I just watched it and loved it!
I thought Emma Watson was perfectly cast, with her beauty and her slightly miserable face, she was Meg to a T. I don't like her much and enjoyed disliking Meg too. John Brook was very sexy, in fact all the men were, which they'd have to be because otherwise you'd just stay single and suck up to Aunt March! Friedrich was lovely! 
I liked how Marmee and Jo were the same physical type, it brought the book to life, which was never believable when sainted Marmee said to grumpy Jo "ah, you're so like me".
I loved Amy, she does look twice Laurie's age when you first see them both, but she also worked as a schoolgirl.

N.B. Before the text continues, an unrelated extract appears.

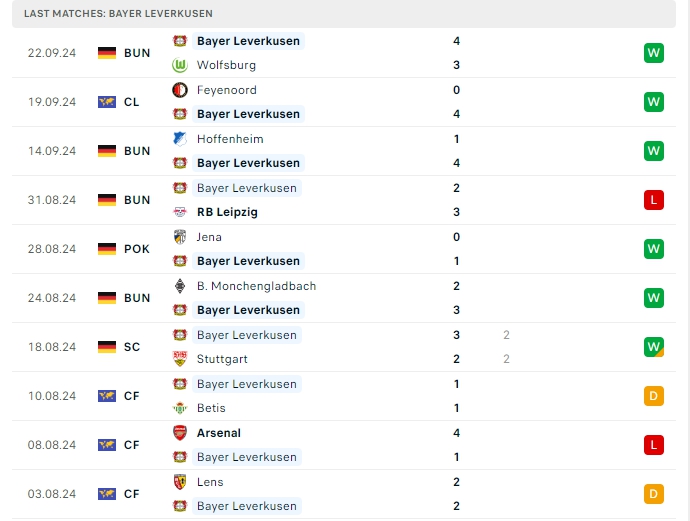Click the RB Leipzig team logo

click(180, 212)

She was probably the least sympathetic character when the book was written, remember she has to have a "sickly" child to bring out the beauty in her character as I recall....but to a modern audience you can see how determined and capable she is, she's as sympathetic as Jo if not more so.
I thought Laurie was great until after he was married, I was hoping he'd stop stooping over and look more "manly" all of a sudden. I realised that he's very much a boy until then (if not after) and I really didn't get that from the book, probably because I was young myself when I read it. There's a great contrast with the girls and all their dynamism and ambition in so many different ways, but they are so restricted. Then you have this handsome, talented, wealthy boy who really could do anything but he's quite lost, perhaps because he has too much choice, perhaps it's "the Italian in him" aka cultural differences as he's fundamentally European, perhaps it's being rudderless because he's an orphan. A great contrast to the (too) many people in the March family.
I loved the costumes, it's a great challenge to make the costumes of those times look interesting, but I'm fascinated to see how they were wrong, thanks for the video! In reality they probably had three dresses each and a few grey shawls, you couldn't film it like that.
I knew the books inside out about 25 years ago and a lot of it came back, I don't think anyone who didn't know the books would have a chance of understanding the movie. It makes sense to film it assuming the audience would know the books. Then it also livens it up to jump forward and backward in time. I couldn't bear to sit through the story burning and ice skating parts long drawn out.